For most, summer is a time of happiness. But for fans of the beautiful game, summer is a dark and dismal void, an arid sporting wasteland. From the time a ref blows the whistle on the Champions League final to the Community Shield kicks-off, lonely football fans have to trudge through family BBQs, Saturday shopping trips and, at worse, visits from the in-laws, without so much as a score notification on their smartphones.
As fellow football devotees, we feel your pain and share those football thoughts.
1. “When does the transfer window open?”
Nobody seems to know. It’s time to dust off your old copy of FIFA 08 and sim to the start of the new season to check.
2. “That new FIFA trailer looks amazing!!!”
Last year’s kits. Last year’s star players. Same old Alex Hunter. You don’t care. It’s a morsel of the beautiful game.
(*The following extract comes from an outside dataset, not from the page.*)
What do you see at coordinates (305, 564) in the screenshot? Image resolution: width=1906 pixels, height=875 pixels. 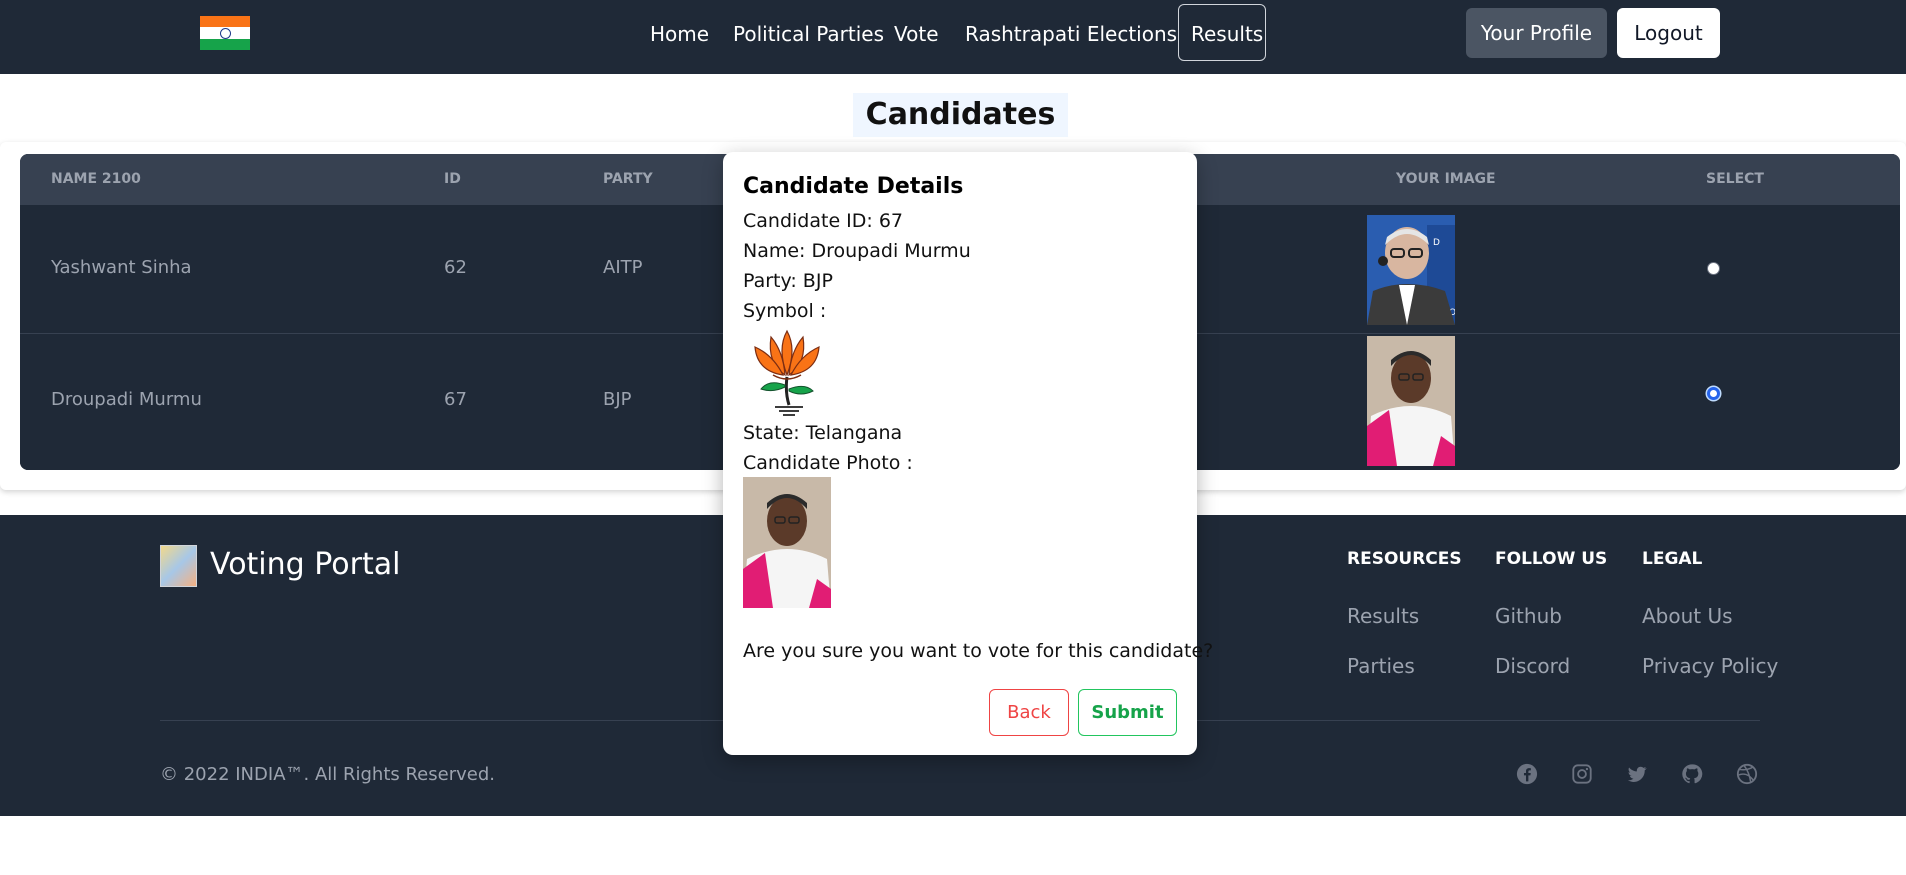 I see `footer-brand: Voting Portal` at bounding box center [305, 564].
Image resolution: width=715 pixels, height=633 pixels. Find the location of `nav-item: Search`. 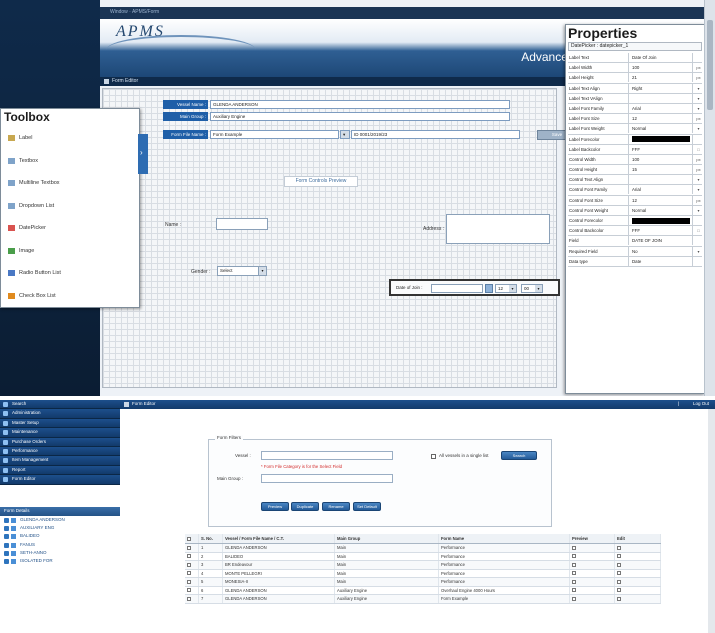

And what’s this? You’re salivating? Calm it down. Quick. Before the other half realises and drags you to IKEA.
3. “U21 games are… Enjoyable?!?”
Your friends have woefully misinformed you of the state of the youth game. It’s actually fairly high-quality stuff. Like the Bud Light of the beautiful game. Not full strength, but enough to keep you topped up.
4. “Next season’s kit is… Absolute rubbish”
Kit launches are a 50/50 scenario. Yours is no different. Except it is different. Because every other team’s is the stuff of sportswear brilliance and yours looks as if it was tailored for “Terry and the Gang” from your Sunday pub league. What were they thinking?!?
5. “Yeah, [insert foreign player’s name here] has always looked class!”
Good news. Your club has made a new signing. Bad news. You’ve got no clue who he is, what position he plays or where he’s come from. Cue the mad dash to YouTube to check out last year’s highlights and form some kind of opinion before you’re asked about it.
6. “Everybody’s on holiday… Again”
You make the mistake of checking in on your favourite player’s Instagram profiles. Bali. Dubai. Las Vegas. Marbella. All while you’re stuck in an office in Woking. Time to tweet about #heatwaveuk again.
7. “Why did I have to make a football friend?”
Football friends can be the very best of companions. Someone who truly understands you. But in the summer it can be a bit ‘awks’ when you realise the only thing you have in common is the beautiful game. And without it, your latest bromance is… Broken.
8. “I’m more of a tennis man really”
Denial. It’s the natural phase of every football fan’s summer whether we admit it or not. Chief among the sporting temptresses is the annual furore of Wimbledon. An obsession we’d recommend going cold turkey on before all you overload on Robinson’s fruit squash and get driven mad by grunting.
9. “KICK OFF!”
You’ve made it. It took 3 months to ween yourself off your weekly league addiction but by god, you’ve made it. Pour yourself a congratulatory pint and look forward to another 10 months of footballing action. You’ve earned it!